To correct for variation in amplification efficiency between individual reactions, target cDNA was coamplified with an internal competitor (mimic) of known concentration, using the same fluorescence-labeled primers. These mimics were prepared by PCR mutagenesis to delete 5 bases of sequence, 5 bp 3′ of the primer binding site, resulting in a PCR product 5 bases shorter than that of the original template cDNA. The mimic PCR products were cloned into pT7 blue (Novagen, Nottingham, UK) and verified by sequencing.

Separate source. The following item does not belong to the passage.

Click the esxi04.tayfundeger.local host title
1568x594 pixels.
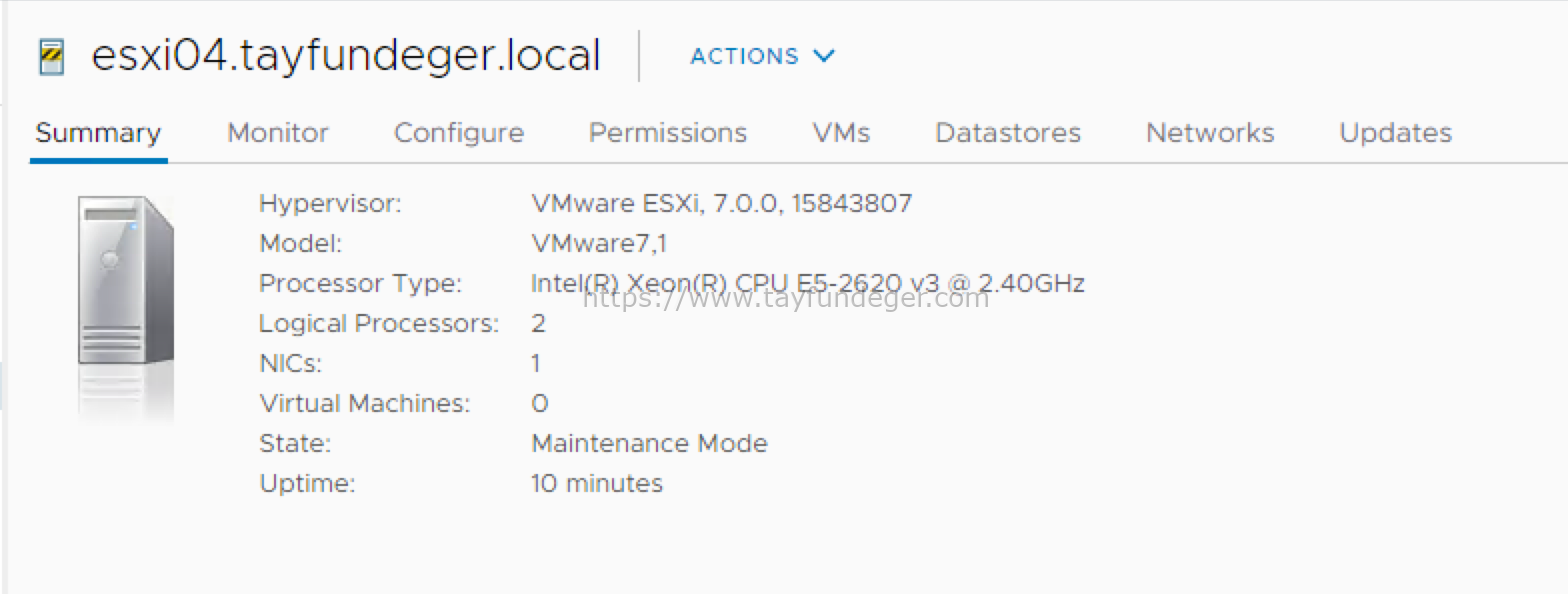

PCR amplification was performed by adding 1 μL of each cDNA sample to a final reaction mixture of 25 μL containing 60 mM Tris-Cl (pH 8.0), 15 mM (NH4)2SO4, 2 mM MgCl2, 0.2 mM each dNTP, 0.01% Tween 20, 0.5 U Taq polymerase (AmpliTaq Gold; Perkin Elmer, Warrington, UK), and 0.2 μM each primer; 103 single strands per reaction of appropriate mimic was added. Amplification cycles (performed on a Progene instrument; Techne, Cambridge, UK) were 94°C for 10 minutes, then 37 cycles of 94°C for 1 minute, 54°C for 1 minute, 72°C for 1 minute 30 seconds followed by 72°C for 15 minutes. Hypoxanthine phosphoribosyl transferase (HPRT), a constitutively expressed housekeeping gene was used to normalize the amount of mRNA present in each sample. Fluorescent-labeled PCR products were separated and analyzed by capillary electrophoresis under denaturing conditions (POP4 polymer) on a gene analyzer (Prism model 310; Applied Biosystems [ABI], Foster City, CA). Run conditions were a 5-second injection at 15 kV, run 24 minutes at 15 kV, at 60°C, on a 36-cm capillary (length to detection). Size and area of DNA peaks were obtained using standard software (Genescan version 2.0 and Genotyper v1.1.1; ABI). The amount of each cytokine mRNA in the samples was calibrated by the known concentration of mimic, using the following formula: Unknown concentration = (area of unknown/area of mimic) × mimic concentration.